Not sure the author of this piece did a sufficient amount of research. Maybe change the title to “A small selection of books about rogue worlds.”
Dear James Nicoll,
Thank you so much for writing this article and describing Lieber’s “A Pail of Air” so well.
I’ve remembered reading the story in the school library for years, and now I try to keep a record of all the stories I’ve read, every now and again remembered it, but had no idea of the author or the title. It’s now written down for safe keeping. It obviously made an impression on me, as it was one of the those short stories I always remembered reading when I tried to cast my mind back.
Thanks again
Ross
My favorite rogue world will always be the Red Star in Anne McCaffrey’s Pern universe. Obviously not habitable, but the defining characteristic of one of my favorite series.
Star Wars: Rogue Planet.
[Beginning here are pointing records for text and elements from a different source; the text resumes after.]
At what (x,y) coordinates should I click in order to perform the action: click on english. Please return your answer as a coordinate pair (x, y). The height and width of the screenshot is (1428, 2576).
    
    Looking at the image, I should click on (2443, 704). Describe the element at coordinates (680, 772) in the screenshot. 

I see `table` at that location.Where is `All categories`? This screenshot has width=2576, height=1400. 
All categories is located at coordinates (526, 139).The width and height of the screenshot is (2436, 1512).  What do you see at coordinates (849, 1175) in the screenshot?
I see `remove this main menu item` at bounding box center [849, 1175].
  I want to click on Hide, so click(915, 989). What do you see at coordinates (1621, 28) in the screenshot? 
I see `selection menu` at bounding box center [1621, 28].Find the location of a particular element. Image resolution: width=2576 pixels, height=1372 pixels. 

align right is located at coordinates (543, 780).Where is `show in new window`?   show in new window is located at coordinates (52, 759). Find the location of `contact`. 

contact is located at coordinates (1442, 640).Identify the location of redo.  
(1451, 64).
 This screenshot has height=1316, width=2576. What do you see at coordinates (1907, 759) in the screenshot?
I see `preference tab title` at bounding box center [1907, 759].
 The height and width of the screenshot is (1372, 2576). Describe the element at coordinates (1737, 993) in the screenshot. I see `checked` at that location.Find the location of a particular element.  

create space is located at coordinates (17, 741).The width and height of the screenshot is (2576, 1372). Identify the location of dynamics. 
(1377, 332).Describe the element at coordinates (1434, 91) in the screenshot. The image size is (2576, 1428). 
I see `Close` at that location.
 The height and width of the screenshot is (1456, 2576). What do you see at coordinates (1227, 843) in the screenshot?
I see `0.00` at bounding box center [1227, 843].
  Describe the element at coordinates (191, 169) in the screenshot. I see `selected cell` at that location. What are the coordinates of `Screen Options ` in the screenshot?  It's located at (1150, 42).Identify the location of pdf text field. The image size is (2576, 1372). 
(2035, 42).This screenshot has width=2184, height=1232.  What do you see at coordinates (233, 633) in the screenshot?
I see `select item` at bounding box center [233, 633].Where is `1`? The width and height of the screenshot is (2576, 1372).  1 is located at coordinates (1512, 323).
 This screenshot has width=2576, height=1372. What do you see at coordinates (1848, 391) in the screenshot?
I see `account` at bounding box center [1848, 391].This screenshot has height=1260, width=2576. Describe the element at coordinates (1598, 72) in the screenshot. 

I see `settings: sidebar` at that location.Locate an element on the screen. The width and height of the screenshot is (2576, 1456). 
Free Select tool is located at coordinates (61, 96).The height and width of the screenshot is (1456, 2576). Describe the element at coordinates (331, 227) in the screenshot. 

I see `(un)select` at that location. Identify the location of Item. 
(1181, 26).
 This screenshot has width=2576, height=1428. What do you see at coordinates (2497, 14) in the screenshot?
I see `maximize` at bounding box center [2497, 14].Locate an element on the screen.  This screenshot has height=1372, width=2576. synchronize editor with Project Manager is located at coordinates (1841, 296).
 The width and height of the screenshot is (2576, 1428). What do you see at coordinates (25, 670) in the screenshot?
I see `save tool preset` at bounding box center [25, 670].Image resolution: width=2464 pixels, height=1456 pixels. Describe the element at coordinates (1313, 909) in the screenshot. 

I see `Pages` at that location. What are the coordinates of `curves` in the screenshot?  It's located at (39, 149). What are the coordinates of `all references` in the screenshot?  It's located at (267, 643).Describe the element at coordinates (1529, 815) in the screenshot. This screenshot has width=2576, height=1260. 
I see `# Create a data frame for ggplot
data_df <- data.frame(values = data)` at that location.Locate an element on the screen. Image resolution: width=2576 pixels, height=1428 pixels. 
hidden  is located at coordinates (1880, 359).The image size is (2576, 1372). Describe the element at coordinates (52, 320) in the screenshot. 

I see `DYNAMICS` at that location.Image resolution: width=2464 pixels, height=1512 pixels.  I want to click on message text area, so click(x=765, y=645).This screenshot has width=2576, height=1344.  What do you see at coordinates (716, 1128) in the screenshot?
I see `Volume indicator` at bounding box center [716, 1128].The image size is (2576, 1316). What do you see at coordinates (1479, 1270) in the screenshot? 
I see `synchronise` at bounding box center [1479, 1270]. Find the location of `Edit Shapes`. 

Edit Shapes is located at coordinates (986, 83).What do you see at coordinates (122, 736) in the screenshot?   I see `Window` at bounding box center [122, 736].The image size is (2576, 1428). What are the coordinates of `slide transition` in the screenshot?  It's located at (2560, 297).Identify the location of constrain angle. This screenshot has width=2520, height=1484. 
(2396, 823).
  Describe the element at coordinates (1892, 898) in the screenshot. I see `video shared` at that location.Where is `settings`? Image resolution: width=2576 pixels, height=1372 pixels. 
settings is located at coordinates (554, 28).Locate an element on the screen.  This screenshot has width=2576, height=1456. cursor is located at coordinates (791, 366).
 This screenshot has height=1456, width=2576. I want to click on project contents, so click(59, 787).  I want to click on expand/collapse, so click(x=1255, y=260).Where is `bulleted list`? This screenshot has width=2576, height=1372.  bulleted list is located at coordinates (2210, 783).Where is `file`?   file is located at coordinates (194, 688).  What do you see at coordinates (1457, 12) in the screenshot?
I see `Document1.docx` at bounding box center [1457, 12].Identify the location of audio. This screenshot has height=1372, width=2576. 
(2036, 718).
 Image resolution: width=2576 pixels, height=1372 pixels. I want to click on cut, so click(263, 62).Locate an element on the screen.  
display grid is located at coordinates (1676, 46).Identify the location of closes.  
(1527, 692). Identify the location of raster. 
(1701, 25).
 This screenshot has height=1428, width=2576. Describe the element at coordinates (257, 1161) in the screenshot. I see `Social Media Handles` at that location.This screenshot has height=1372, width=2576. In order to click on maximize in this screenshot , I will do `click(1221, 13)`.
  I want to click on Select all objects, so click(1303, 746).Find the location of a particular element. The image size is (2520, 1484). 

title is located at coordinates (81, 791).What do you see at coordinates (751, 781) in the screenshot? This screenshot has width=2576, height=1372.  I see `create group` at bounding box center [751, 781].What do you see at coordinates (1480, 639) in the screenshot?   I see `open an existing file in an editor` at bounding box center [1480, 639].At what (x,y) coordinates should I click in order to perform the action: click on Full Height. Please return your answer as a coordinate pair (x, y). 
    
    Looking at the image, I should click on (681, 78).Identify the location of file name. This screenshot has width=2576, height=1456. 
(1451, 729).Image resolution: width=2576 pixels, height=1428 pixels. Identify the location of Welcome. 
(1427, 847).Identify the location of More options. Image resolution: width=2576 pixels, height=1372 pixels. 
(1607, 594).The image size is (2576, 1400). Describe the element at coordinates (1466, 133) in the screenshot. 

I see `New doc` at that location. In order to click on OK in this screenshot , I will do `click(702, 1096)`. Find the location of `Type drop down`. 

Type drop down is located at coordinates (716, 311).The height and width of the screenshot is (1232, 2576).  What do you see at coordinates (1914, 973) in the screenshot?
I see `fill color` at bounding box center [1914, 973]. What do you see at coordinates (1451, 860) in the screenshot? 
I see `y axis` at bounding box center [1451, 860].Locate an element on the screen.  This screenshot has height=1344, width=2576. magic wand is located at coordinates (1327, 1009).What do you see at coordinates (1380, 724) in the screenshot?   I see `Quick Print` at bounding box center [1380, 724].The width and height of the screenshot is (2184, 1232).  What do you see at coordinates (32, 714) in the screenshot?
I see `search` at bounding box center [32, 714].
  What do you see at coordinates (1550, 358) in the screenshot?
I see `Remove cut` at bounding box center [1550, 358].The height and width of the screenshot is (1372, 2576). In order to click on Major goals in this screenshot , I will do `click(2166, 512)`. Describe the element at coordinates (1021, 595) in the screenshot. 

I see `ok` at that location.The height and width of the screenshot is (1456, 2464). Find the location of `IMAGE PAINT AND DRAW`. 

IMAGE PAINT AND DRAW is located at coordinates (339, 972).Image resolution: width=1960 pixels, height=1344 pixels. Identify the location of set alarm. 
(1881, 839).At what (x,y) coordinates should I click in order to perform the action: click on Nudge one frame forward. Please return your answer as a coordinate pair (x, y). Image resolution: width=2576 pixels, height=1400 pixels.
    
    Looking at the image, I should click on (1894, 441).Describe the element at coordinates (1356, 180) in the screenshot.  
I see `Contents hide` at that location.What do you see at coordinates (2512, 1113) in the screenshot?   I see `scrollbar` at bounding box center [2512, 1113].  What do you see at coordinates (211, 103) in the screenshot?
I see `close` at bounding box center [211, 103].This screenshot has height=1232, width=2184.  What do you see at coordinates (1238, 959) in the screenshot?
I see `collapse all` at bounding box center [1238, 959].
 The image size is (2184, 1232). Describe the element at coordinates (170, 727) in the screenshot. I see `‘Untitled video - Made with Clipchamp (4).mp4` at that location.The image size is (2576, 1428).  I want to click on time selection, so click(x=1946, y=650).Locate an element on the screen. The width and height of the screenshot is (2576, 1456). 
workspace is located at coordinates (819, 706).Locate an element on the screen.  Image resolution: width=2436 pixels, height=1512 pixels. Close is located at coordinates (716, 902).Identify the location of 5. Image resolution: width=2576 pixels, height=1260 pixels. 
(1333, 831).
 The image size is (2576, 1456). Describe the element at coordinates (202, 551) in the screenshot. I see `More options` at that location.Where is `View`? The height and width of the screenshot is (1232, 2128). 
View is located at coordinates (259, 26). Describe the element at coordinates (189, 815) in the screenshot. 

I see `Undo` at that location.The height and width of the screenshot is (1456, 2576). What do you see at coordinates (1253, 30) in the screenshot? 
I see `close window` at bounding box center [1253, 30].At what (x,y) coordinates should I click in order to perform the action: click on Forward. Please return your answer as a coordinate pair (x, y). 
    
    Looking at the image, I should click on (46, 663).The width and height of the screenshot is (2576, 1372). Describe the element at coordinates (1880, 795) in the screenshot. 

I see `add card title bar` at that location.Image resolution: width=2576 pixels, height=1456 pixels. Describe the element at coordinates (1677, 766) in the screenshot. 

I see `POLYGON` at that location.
I don’t think Zenoma Sekot was naturally made though.
I’ve just ordered a copy of Dying of the Light by George R.R. Martin. Can’t believe I’ve never heard of this one before! Some of Martin’s older books are definitely hidden gems.
Okay, it’s a moon, but once it becomes a wanderer, how is a moon any different from a planet? ;-) I’m sure there were novelizations, so it should fit the “book” requirement. Yes, I’m talking about “Space: 1999” – a TV series built around the rogue world concept! :-D
The original Cybermen came from a rogue planet – Earth’s twin – which had “drifted to the edge of space” before returning in the 1966 Doctor Who “The Tenth Planet.”